Hi, new GOST in PKCS11 specification published only in russian. I can post link on it if you need. There are constant defines that your looking at.
#define NSSCK_VENDOR_PKCS11_RU_TEAM 0xD4321000 /* 0x80000000 | 0x54321000 */
#define CK_VENDOR_PKCS11_RU_TEAM_TC26 NSSCK_VENDOR_PKCS11_RU_TEAM
/* GOST KEY TYPES */
#define CKK_GOSTR3410_256 CKK_GOSTR3410
#define CKK_GOSTR3410_512 (CK_VENDOR_PKCS11_RU_TEAM_TC26 |0x003)
#define CKK_KUZNECHIK (CK_VENDOR_PKCS11_RU_TEAM_TC26 |0x004)
/* GOST OBJECT ATTRIBUTES */
#define CKA_GOSTR3410_256PARAMS CKA_GOSTR3410PARAMS
/* PKCS #5 PRF Functions */
#define CKP_PKCS5_PBKD2_HMAC_GOSTR3411_2012_512 (CK_VENDOR_PKCS11_RU_TEAM_TC26 |0x003)
/* GOST MECHANISMS */
#define CKM_GOSTR3410_256_KEY_PAIR_GEN CKM_GOSTR3410_KEY_PAIR_GEN
#define CKM_GOSTR3410_512_KEY_PAIR_GEN (CK_VENDOR_PKCS11_RU_TEAM_TC26 |0x005)

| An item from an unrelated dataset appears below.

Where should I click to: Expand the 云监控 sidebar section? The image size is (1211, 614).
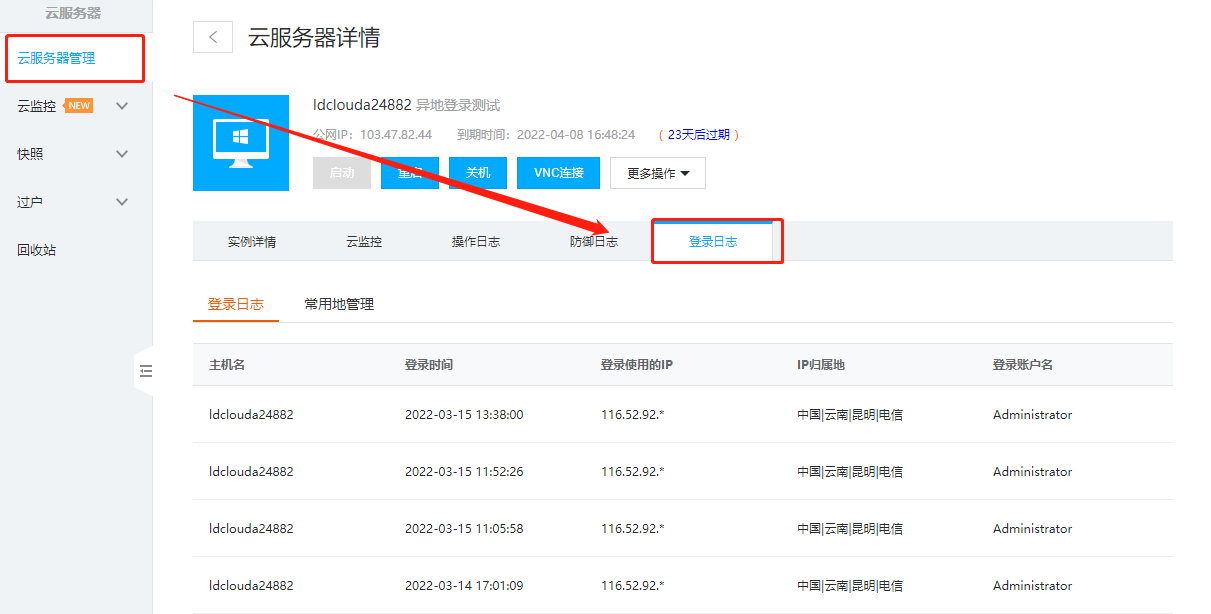point(122,105)
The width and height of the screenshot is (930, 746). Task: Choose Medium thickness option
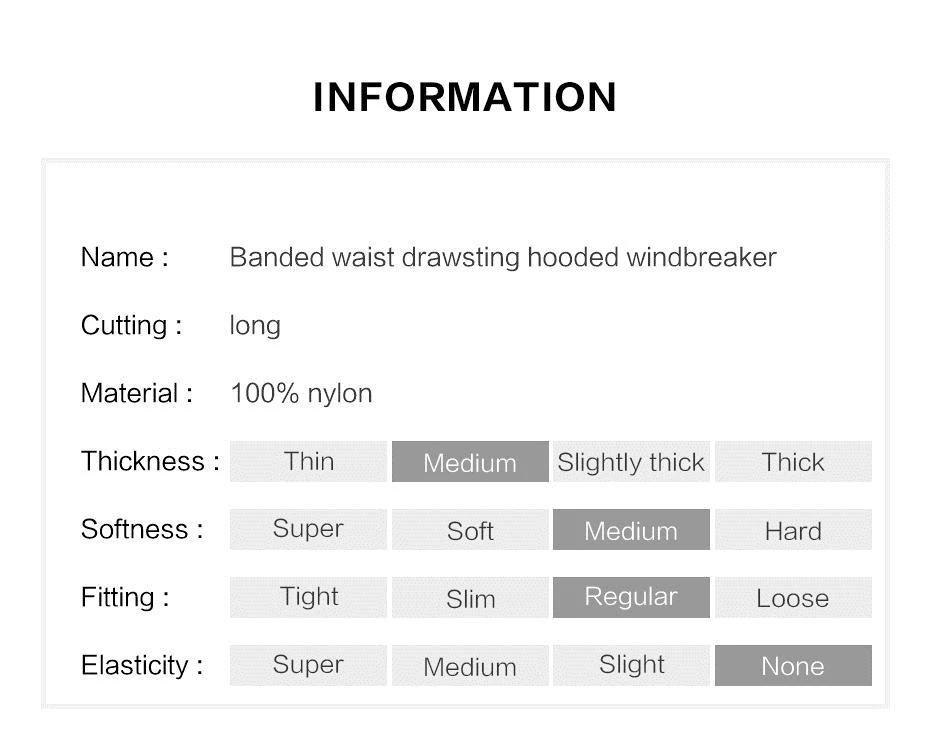tap(470, 461)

#define CKM_GOSTR3410_256 CKM_GOSTR3410
#define CKM_GOSTR3410_512 (CK_VENDOR_PKCS11_RU_TEAM_TC26 |0x006)
#define CKM_GOSTR3410_2012_DERIVE (CK_VENDOR_PKCS11_RU_TEAM_TC26 |0x007)
#define CKM_GOSTR3410_12_DERIVE CKM_GOSTR3410_2012_DERIVE
#define CKM_GOSTR3410_WITH_GOSTR3411_94 CKM_GOSTR3410_WITH_GOSTR3411
#define CKM_GOSTR3410_WITH_GOSTR3411_2012_256 (CK_VENDOR_PKCS11_RU_TEAM_TC26 |0x008)
#define CKM_GOSTR3410_WITH_GOSTR3411_2012_512 (CK_VENDOR_PKCS11_RU_TEAM_TC26 |0x009)
#define CKM_GOSTR3410_WITH_GOSTR3411_12_256 CKM_GOSTR3410_WITH_GOSTR3411_2012_256
#define CKM_GOSTR3410_WITH_GOSTR3411_12_512 CKM_GOSTR3410_WITH_GOSTR3411_2012_512
#define CKM_GOSTR3410_PUBLIC_KEY_DERIVE (CK_VENDOR_PKCS11_RU_TEAM_TC26 |0x00A)
#define CKM_GOSTR3411_94 CKM_GOSTR3411
#define CKM_GOSTR3411_2012_256 (CK_VENDOR_PKCS11_RU_TEAM_TC26 |0x012)
#define CKM_GOSTR3411_2012_512 (CK_VENDOR_PKCS11_RU_TEAM_TC26 |0x013)
#define CKM_GOSTR3411_12_256 CKM_GOSTR3411_2012_256
#define CKM_GOSTR3411_12_512 CKM_GOSTR3411_2012_512
#define CKM_GOSTR3411_94_HMAC CKM_GOSTR3411_HMAC
#define CKM_GOSTR3411_2012_256_HMAC (CK_VENDOR_PKCS11_RU_TEAM_TC26 |0x014)
#define CKM_GOSTR3411_2012_512_HMAC (CK_VENDOR_PKCS11_RU_TEAM_TC26 |0x015)
#define CKM_GOSTR3411_12_256_HMAC CKM_GOSTR3411_2012_256_HMAC
#define CKM_GOSTR3411_12_512_HMAC CKM_GOSTR3411_2012_512_HMAC
#define CKM_TLS_GOST_PRF_2012_256 (CK_VENDOR_PKCS11_RU_TEAM_TC26 |0x016)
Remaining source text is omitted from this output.